===== SOURCE DOCUMENT
The event was cancelled in 1902 and was revived in 1906, but remained the same way even up to the years of Francisco Franco's dictatorship, which banned Carnival statewide, but maintained the two iconic festivals of the city, the Tamborrada and the Caldereros. To ensure the continuity of the city's traditions the first Children's Tamborrada was held in 1927, and has now become a permanent part of the festivities since 1961. From just only 3 in the 1920s, today there are over 125 clubs and organizations that have formations for the event. Since 1980, the Tamborrada ensembles are generally mixed gender formations.

==Music==
In 1861, local musician Raimundo Sarriegui composed the occasion's iconic marches, including the "March of San Sebastian", which caught on and gained popularity. Other works of his include "Erretreta", "Tatiago", "Diana" and "Iriyarena." Additional pieces have been added more recently. The traditional lyrics sung to the marches were composed by local writer Serafin Baroja.

The old city march, composed by José Juan Santesteban, was added to the official songlist in 2013, marking the bicentennial year since the historic siege of 1813. The Old March was played in the 1830s as part of the festivities during those times.
==========
===== SUPPLIED RECORDS
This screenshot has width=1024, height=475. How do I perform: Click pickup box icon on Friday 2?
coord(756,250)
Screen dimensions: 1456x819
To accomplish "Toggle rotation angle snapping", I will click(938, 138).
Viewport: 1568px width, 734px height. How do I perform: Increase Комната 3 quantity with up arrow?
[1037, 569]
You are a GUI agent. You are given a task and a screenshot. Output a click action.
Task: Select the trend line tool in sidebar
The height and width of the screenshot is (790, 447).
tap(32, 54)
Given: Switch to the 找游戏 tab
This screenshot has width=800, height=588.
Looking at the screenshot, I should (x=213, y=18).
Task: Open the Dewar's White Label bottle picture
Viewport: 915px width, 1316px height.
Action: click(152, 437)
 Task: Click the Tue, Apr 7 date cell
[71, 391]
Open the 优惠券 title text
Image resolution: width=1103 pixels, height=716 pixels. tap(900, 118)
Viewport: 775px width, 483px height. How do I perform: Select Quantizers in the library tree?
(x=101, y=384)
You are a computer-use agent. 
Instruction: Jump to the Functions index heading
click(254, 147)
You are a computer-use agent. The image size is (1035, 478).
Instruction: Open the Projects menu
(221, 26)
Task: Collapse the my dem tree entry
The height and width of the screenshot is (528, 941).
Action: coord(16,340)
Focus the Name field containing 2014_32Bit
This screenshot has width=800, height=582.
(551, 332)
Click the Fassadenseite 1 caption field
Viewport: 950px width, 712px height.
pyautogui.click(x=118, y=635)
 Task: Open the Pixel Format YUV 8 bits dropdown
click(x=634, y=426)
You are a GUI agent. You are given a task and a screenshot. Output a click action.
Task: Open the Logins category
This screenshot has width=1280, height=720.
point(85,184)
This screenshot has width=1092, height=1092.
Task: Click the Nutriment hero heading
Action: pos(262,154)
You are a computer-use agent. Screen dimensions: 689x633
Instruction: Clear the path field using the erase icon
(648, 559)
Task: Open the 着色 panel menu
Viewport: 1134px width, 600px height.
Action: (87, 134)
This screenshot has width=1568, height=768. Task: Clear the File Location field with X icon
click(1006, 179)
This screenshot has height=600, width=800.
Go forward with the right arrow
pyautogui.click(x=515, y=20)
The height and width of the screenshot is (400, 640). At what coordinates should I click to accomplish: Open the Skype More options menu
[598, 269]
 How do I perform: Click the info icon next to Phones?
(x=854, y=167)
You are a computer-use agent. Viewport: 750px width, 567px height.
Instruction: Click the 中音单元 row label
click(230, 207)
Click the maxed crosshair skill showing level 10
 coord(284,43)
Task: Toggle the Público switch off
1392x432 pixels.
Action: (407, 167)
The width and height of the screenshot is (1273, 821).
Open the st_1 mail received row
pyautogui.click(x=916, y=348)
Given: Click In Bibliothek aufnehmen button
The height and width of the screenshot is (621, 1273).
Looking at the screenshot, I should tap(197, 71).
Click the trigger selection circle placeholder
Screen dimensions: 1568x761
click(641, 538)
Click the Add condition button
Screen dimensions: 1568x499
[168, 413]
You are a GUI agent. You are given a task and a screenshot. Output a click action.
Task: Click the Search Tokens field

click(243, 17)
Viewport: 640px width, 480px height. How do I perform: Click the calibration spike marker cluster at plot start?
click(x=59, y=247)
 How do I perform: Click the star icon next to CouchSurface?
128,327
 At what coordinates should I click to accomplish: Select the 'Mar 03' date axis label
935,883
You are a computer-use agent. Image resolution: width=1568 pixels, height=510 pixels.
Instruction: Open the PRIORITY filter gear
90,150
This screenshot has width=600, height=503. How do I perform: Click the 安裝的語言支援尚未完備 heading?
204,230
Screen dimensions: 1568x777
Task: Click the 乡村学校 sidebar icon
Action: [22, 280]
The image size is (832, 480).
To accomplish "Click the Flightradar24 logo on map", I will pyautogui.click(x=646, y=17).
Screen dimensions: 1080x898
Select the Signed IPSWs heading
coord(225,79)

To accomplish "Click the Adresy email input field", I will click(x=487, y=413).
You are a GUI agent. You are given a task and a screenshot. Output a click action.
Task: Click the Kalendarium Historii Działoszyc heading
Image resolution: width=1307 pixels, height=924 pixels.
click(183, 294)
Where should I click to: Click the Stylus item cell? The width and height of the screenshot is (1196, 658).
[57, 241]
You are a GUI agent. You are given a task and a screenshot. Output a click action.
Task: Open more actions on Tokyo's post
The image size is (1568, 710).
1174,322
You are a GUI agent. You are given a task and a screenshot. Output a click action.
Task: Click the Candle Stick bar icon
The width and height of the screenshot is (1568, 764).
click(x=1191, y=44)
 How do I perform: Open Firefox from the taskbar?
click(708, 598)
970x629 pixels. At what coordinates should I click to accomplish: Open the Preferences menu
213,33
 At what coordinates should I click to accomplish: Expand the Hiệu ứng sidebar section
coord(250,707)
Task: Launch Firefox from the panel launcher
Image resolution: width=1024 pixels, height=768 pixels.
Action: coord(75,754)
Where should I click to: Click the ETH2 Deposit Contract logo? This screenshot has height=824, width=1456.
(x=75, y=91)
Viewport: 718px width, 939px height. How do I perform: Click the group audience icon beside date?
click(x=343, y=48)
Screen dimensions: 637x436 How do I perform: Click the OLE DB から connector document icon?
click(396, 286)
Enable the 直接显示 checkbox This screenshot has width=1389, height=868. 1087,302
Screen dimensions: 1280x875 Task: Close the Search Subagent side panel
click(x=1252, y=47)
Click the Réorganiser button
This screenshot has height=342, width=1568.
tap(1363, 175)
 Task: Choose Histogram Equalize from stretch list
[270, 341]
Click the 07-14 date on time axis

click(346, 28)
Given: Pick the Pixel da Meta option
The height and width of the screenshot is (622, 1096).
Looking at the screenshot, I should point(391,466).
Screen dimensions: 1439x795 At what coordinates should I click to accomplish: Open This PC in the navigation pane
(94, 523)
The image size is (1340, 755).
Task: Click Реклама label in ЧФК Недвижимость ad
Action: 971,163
==========
* [STUDY QUESTIONS]
1) Rewrite the part of the passage on the Tamborrada starting at "The event was" and ending at "mixed gender formations.", swapping "cancelled" for "suspended".
2) Using the passage on the Tamborrada, decide whether each statement agrees with it: (a) The first Children's Tamborrada was held in 1927. (b) Raimundo Sarriegui wrote the traditional lyrics sung to the marches. (c) Francisco Franco's dictatorship banned the Tamborrada.

* [SOLUTIONS TO THE TASKS]
1)
The event was suspended in 1902 and was revived in 1906, but remained the same way even up to the years of Francisco Franco's dictatorship, which banned Carnival statewide, but maintained the two iconic festivals of the city, the Tamborrada and the Caldereros. To ensure the continuity of the city's traditions the first Children's Tamborrada was held in 1927, and has now become a permanent part of the festivities since 1961. From just only 3 in the 1920s, today there are over 125 clubs and organizations that have formations for the event. Since 1980, the Tamborrada ensembles are generally mixed gender formations.

2)
(a) Yes: "the first Children's Tamborrada was held in 1927"
(b) No: "The traditional lyrics sung to the marches were composed by local writer Serafin Baroja."
(c) No: "which banned Carnival statewide, but maintained the two iconic festivals of the city, the Tamborrada and the Caldereros"